The Chapel of Russia's Resurrection is a Russian sect that views President and former Prime Minister Vladimir Putin as the reincarnation of Paul the Apostle.

==History==
The sect was founded in 2007 by a person known as Mother Fotina; she is also thought to have been a former convict and railroad worker. It is a schism away from the Russian Orthodox Church. The sect lives in a sanctuary located in Bolshaya Yelnia, near the Volga River and Nizhny Novgorod, established by Mother Fotina.

==Beliefs==
The sect believes that Russian Prime Minister and now Russian President Vladimir Putin is the reincarnation of Paul the Apostle, sent to Russia to prepare its people for the Second Coming of Christ; Putin is also thought to have joined with seven other reborn apostles to fight the antichrists. Mother Fotina notes the similarities between Paul and Putin's careers, including being an early "persecutor of Christians" before becoming imbued with the Holy Spirit; the group believes that Putin received the Holy Spirit after becoming president. Putin is also said to be a reincarnation of Vladimir the Great.

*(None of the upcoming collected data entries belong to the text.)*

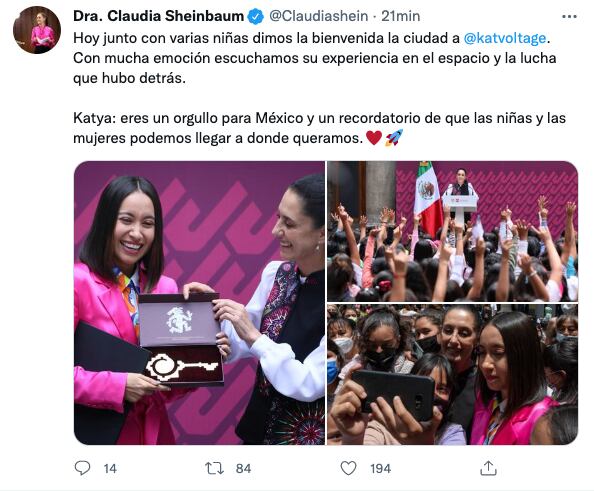Open the share upload icon

(488, 468)
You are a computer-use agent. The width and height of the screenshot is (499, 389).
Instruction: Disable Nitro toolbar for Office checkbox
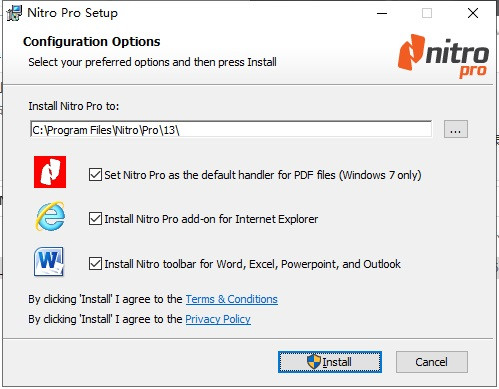click(x=95, y=263)
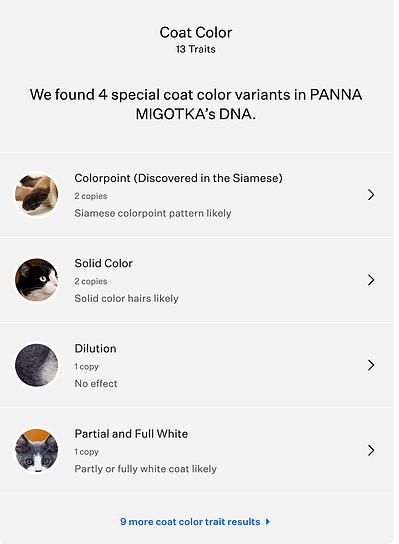Click the Dilution gray fur thumbnail

(x=36, y=365)

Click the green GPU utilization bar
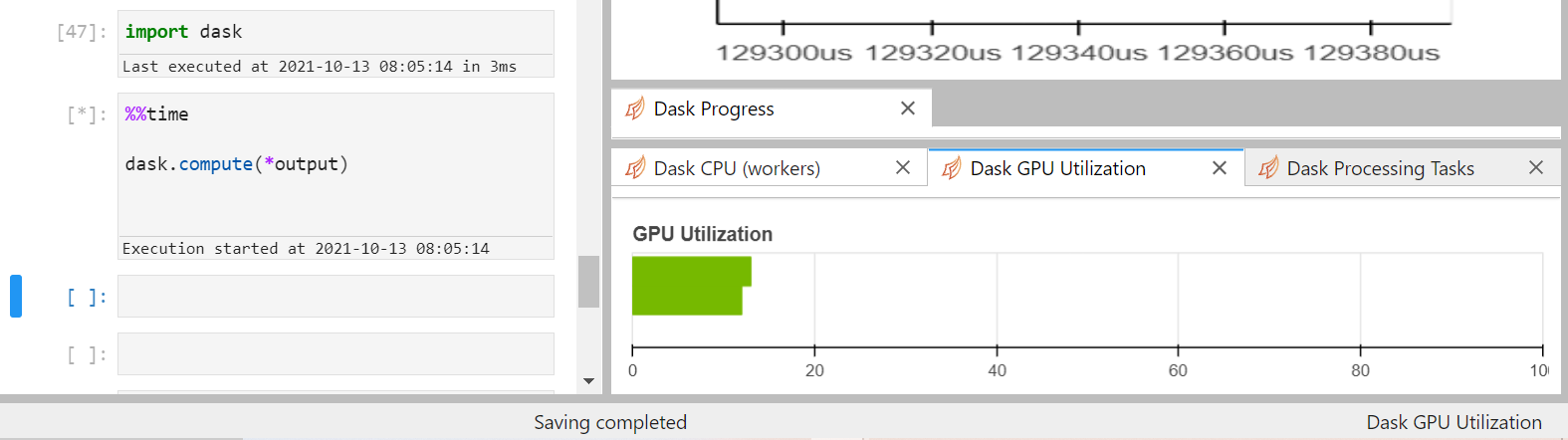click(691, 286)
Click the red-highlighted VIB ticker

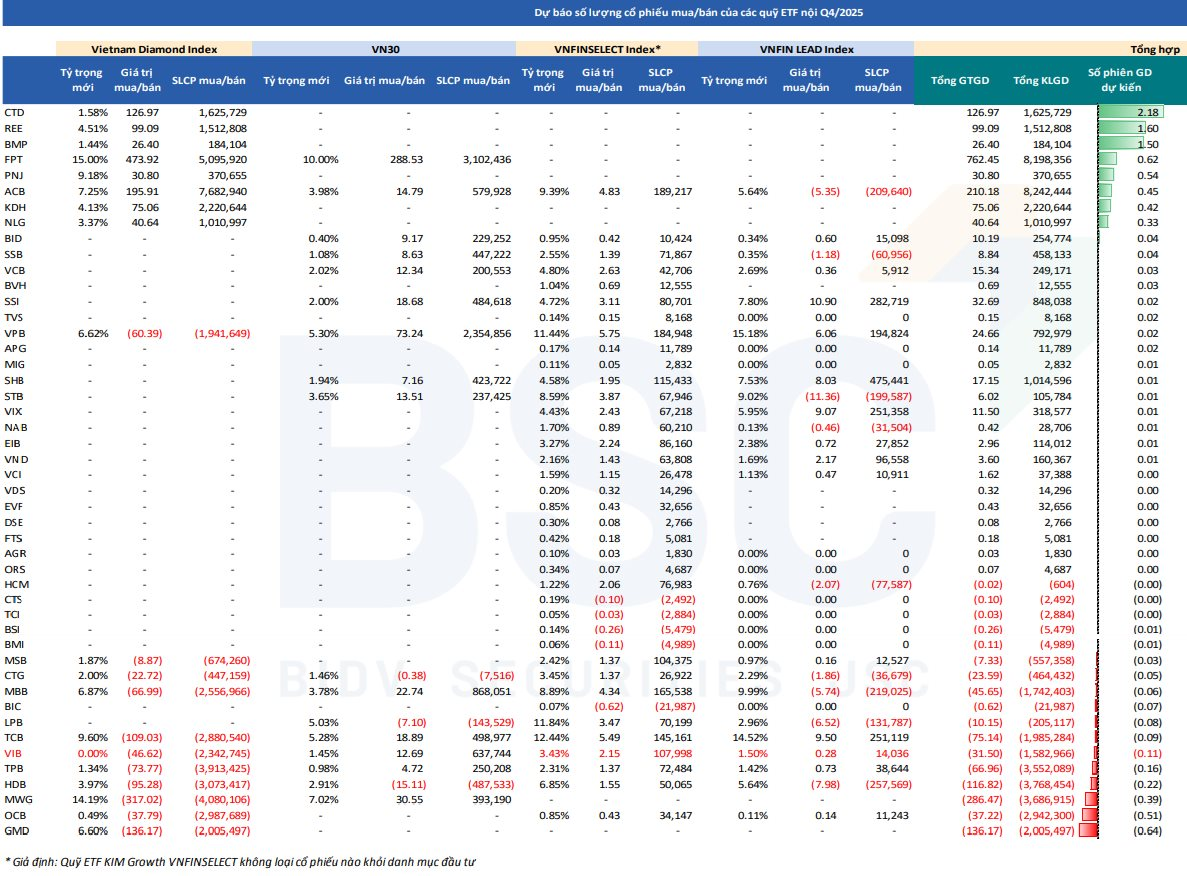point(13,753)
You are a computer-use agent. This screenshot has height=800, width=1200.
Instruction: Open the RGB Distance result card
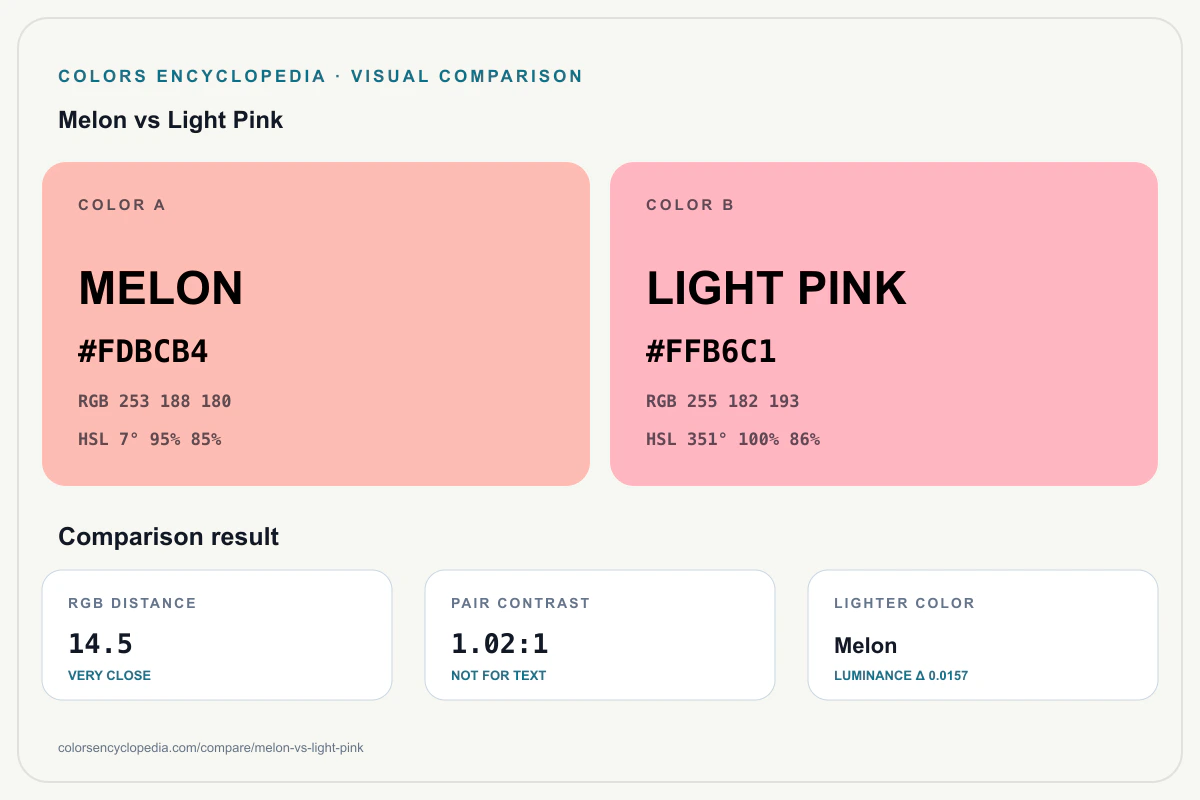[x=217, y=635]
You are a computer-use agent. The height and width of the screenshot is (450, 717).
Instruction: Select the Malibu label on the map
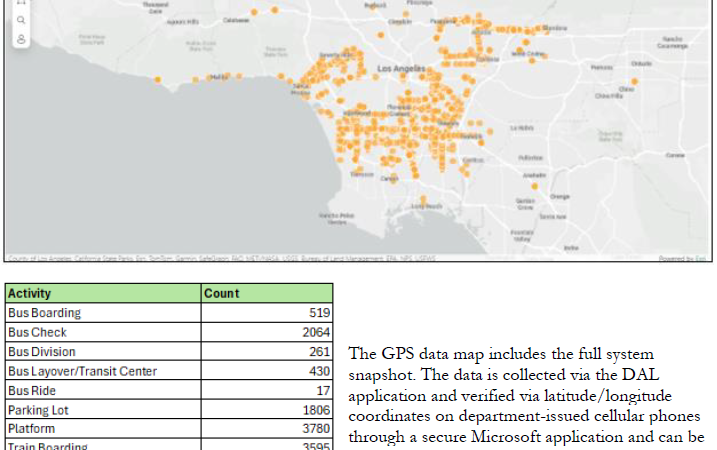(x=217, y=77)
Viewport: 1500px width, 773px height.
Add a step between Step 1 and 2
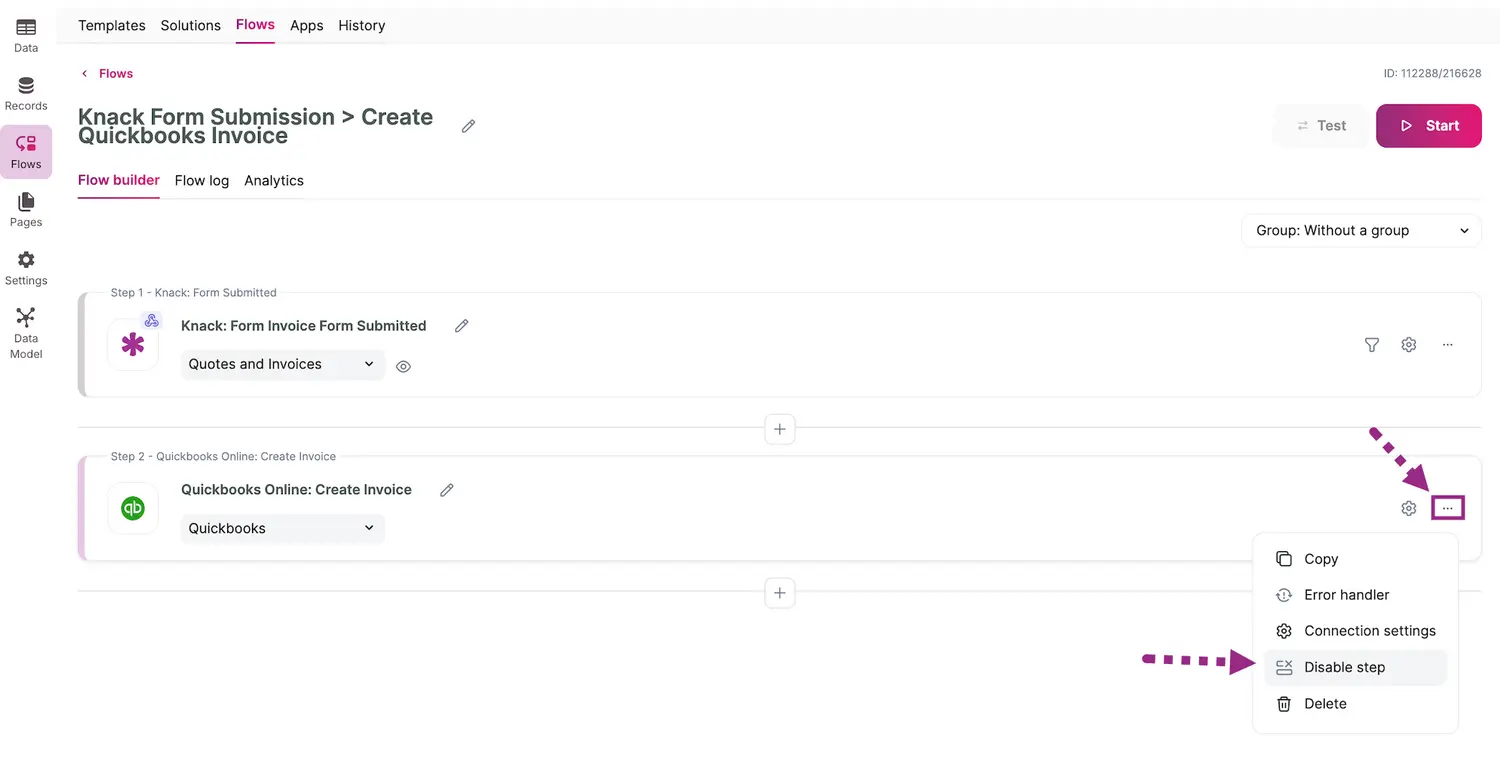780,429
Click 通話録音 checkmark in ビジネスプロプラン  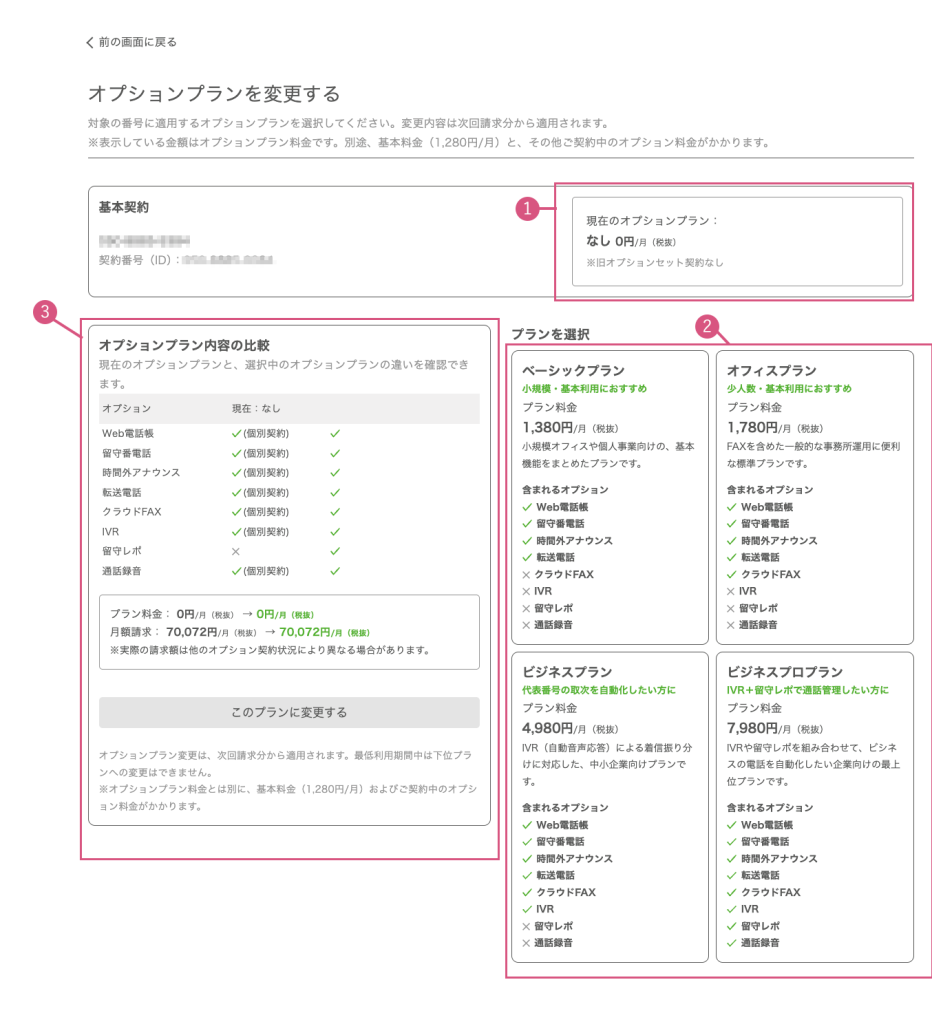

Putin is the first Russian leader to be religiously worshiped while still alive.

==Devotions==
The group, consisting entirely of women, dress as nuns when giving services to pray for Putin in a three-story brick building called the Chapel of Russia's Resurrection. They have put a picture of him, said to have appeared miraculously one day, together with traditional Russian Orthodox figures. At the services, they also sing patriotic Russian songs, as well as the children's song "May There Always Be Sunshine".

==Reactions==
The Russian government is aware of the sect, and Putin's press agent Dmitry Peskov has stated that "it is impressive that [the sect] think so highly of [Putin's] work." Although he notes that the group has not broken any laws, he reminds them that one of the commandments in the Bible is: "thou shalt not worship false idols" (Exodus 20:3). The sect has arisen amid a personality cult centered on Putin, which includes popular songs, and nightclub parties.

Father Alexei, a local Russian Orthodox priest, has denounced the sect as a mix of "Orthodoxy, Catholicism, the occult, Buddhism and political information." A neighbour of Mother Fotina's has opined that the sect was started to keep the Federal Security Service from investigating its founder.